**Document source**.

Kim Pasche: le Suisse qui vit au fond des bois

Le Vaudois Kim Pasche vit la plupart du temps dans les forêts du Nord-Ouest canadien. Désireux de s'affranchir de sa dépendance du monde moderne, cette expérience a radicalement modifié sa vision de la durabilité de notre société.

L'hiver 2014-2015, pour la première fois depuis huit ans, Kim Pasche l’a passé en Suisse, dans un chalet de famille près de Moudon, sur le plateau du Jorat. En cause: son enfant à naître. D’habitude, chaque fin d’été, le Vaudois repart dans son «fond des bois», dans les forêts boréales du Nord-Ouest canadien. Près du cercle polaire arctique, il vit plusieurs mois par année «en immersion complète, comme à l’âge de la pierre». Une expérience qui a radicalement changé sa vision de la durabilité de notre société.

Lorsqu’on lui demande les raisons de cette démarche, le Vaudois évoque sans hésiter l’incendie qui ravageait il y a 10 ans le chalet familial. Il n’a alors que 21 ans et vit cela comme une révélation; la perte de la plupart de ses affaires sert de révélateur d’une dépendance au monde moderne dont il souhaite s’affranchir. «Je me rendais compte que si l’on possède des objets, ces mêmes objets nous possèdent tout autant.» De ce drame découle «une liberté inattendue». Un cheminement qui l’amène à poursuivre autre chose, qui lui semble désormais essentiel: les savoirs et les gestes qui permettent l’autonomie dans la nature. «Par souci d’authenticité», il se met en quête d’un territoire à explorer qui serait le plus vierge possible. «Je cherchais un lieu qui me permettrait à la fois de vivre au plus proche d’une nature intacte et à proximité de gens dont les liens avec cette nature n’auraient pas été rompus.»

**Lignes extraites**.
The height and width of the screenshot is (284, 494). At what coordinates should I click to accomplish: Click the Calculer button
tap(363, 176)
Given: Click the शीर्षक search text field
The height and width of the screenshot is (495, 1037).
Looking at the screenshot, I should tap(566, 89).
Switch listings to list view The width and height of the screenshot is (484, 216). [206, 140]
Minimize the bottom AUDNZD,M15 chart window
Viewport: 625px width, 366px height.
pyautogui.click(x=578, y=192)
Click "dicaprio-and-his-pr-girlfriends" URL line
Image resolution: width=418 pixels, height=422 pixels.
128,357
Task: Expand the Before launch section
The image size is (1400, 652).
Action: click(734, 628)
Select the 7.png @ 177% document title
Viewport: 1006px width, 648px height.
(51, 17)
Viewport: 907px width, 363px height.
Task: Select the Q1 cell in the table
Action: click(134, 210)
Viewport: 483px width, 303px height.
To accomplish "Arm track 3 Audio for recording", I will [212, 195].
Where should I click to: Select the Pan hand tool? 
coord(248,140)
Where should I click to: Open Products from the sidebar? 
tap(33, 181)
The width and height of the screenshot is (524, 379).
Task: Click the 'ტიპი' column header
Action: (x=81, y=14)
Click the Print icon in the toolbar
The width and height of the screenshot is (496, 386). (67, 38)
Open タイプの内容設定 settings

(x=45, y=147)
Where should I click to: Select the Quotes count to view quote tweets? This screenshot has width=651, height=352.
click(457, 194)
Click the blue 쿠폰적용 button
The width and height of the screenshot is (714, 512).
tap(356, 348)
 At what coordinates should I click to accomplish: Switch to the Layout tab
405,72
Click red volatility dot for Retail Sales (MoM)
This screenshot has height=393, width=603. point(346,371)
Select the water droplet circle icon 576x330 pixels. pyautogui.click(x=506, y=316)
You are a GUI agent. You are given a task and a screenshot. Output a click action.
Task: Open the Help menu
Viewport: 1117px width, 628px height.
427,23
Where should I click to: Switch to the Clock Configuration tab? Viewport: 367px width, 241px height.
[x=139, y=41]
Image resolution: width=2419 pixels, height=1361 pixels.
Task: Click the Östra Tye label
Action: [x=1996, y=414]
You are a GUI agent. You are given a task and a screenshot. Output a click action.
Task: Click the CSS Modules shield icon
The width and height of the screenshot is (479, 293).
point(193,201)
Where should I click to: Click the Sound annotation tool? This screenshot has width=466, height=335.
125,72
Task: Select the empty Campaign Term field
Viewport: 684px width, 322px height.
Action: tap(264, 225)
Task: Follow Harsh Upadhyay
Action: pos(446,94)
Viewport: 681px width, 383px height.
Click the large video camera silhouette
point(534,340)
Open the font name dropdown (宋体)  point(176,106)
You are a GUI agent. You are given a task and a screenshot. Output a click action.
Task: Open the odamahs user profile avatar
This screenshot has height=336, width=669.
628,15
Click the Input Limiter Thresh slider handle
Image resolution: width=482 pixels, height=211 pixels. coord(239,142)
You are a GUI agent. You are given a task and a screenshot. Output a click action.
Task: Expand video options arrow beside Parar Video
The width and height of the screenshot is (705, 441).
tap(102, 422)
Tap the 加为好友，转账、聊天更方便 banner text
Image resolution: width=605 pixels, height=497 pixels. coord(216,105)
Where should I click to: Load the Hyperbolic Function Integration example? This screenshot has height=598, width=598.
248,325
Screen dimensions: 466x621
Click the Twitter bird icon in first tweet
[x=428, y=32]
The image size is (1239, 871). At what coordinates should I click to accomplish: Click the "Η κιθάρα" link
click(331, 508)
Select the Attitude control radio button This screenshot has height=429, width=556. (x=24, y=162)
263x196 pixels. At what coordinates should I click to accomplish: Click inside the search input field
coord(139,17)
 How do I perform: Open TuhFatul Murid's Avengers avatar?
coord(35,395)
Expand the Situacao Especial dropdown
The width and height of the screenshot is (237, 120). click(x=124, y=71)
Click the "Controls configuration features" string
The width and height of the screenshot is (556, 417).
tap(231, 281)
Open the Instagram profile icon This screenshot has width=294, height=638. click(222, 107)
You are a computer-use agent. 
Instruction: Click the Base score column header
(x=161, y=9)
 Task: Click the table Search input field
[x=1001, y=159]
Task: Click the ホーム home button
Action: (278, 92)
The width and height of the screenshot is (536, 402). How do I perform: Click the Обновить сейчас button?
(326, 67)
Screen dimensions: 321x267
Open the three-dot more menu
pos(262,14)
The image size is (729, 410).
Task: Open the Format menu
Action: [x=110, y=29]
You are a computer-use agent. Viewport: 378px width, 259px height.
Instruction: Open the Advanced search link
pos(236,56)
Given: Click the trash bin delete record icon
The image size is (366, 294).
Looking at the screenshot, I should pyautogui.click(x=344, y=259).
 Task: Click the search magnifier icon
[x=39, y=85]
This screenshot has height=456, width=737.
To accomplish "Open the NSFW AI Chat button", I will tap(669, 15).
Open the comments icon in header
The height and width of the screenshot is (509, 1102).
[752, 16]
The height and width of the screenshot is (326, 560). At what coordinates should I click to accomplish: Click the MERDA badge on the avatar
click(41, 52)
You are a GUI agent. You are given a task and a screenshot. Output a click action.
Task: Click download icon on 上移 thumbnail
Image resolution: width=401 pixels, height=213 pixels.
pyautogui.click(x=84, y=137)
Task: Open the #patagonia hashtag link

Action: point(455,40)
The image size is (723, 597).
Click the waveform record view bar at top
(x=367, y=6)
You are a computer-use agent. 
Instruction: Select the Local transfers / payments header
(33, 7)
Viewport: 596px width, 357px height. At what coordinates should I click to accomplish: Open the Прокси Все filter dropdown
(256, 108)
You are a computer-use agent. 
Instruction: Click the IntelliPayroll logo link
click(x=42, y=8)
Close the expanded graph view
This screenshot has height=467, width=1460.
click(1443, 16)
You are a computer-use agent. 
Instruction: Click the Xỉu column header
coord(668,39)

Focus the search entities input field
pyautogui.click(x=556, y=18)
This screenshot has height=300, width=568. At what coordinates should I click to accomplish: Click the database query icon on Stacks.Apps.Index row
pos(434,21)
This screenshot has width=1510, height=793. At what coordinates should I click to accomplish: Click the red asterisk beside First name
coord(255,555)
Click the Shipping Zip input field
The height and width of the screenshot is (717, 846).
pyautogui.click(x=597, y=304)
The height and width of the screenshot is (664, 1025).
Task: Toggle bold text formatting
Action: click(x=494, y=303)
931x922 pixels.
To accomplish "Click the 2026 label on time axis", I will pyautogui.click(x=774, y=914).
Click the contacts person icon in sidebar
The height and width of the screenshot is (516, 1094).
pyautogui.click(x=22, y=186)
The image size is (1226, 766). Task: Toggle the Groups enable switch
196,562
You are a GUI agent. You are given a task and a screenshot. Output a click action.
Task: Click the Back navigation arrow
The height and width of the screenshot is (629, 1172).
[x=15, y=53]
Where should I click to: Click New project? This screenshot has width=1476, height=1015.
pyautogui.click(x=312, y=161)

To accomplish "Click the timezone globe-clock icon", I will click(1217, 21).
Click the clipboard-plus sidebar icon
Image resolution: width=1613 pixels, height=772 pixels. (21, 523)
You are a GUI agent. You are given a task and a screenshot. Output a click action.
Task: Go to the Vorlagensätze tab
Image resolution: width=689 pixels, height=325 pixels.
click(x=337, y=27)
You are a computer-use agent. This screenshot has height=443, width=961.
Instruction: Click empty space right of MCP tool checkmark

**Consignes de l'exercice**.
1. D'après le texte sur Kim Pasche, quel âge avait-il lorsque l'incendie a ravagé le chalet familial ?
2. Reproduisez le texte sur Kim Pasche de « Kim Pasche: le » à « changé sa vision de la durabilité de notre société. ».
3. Poursuivez le texte sur Kim Pasche à la suite de sa dernière phrase.

**Corrigé de l'exercice**.
1. Il avait 21 ans.

2.
Kim Pasche: le Suisse qui vit au fond des bois

Le Vaudois Kim Pasche vit la plupart du temps dans les forêts du Nord-Ouest canadien. Désireux de s'affranchir de sa dépendance du monde moderne, cette expérience a radicalement modifié sa vision de la durabilité de notre société.

L'hiver 2014-2015, pour la première fois depuis huit ans, Kim Pasche l’a passé en Suisse, dans un chalet de famille près de Moudon, sur le plateau du Jorat. En cause: son enfant à naître. D’habitude, chaque fin d’été, le Vaudois repart dans son «fond des bois», dans les forêts boréales du Nord-Ouest canadien. Près du cercle polaire arctique, il vit plusieurs mois par année «en immersion complète, comme à l’âge de la pierre». Une expérience qui a radicalement changé sa vision de la durabilité de notre société.

3.
Il jette son dévolu sur le Nord-Ouest du Canada, très faiblement peuplé et dont les populations autochtones pratiquent encore une vie proche du monde sauvage. Un territoire qui ressemble, raconte-t-il ci-dessous, à ce qu’était la Suisse il y a de cela des millénaires. Plus tard, il devient copropriétaire d’une des plus grandes concessions de trappe (territoire de chasse) du territoire. Il y pratique la vie dont il a tant rêvé, ce qu’il nomme ses «immersions sauvages», mais aussi celle d’un trappeur moderne, maniant pièges et motoneiges. Ce joli garçon de petite taille aux yeux clairs et aux longs cheveux rassemblés en tresse sur son épaule, ne dégage aucun malaise face à notre monde moderne. Il rejette calmement mais catégoriquement toute comparaison avec la démarche mystique et désespérée de Christopher McCandless, racontée dans Into the Wild (Voyage au bout de la solitude) par Jon Krakauer et au cinéma par Sean Penn.

«Ma quête est tout sauf une fuite ou un rejet, insiste Kim Pasche. Ma famille et mes activités professionnelles sont en Europe, Je suis à l’aise dans le monde moderne. J’ai une vie sociale dense, des projets, je fais des rencontres très riches… Mais j’ai besoin du monde sauvage. C’est lui qui me permet d’avancer, d’aiguiser mes sens et de ne pas oublier l’essentiel.» A savoir: «que l’homme ne peut pas se soustraire aux lois du vivant, contrairement à ce que nous croyons dans notre culture et qui ressort quand quelqu’un s’exclame: on n’est quand même pas des animaux!»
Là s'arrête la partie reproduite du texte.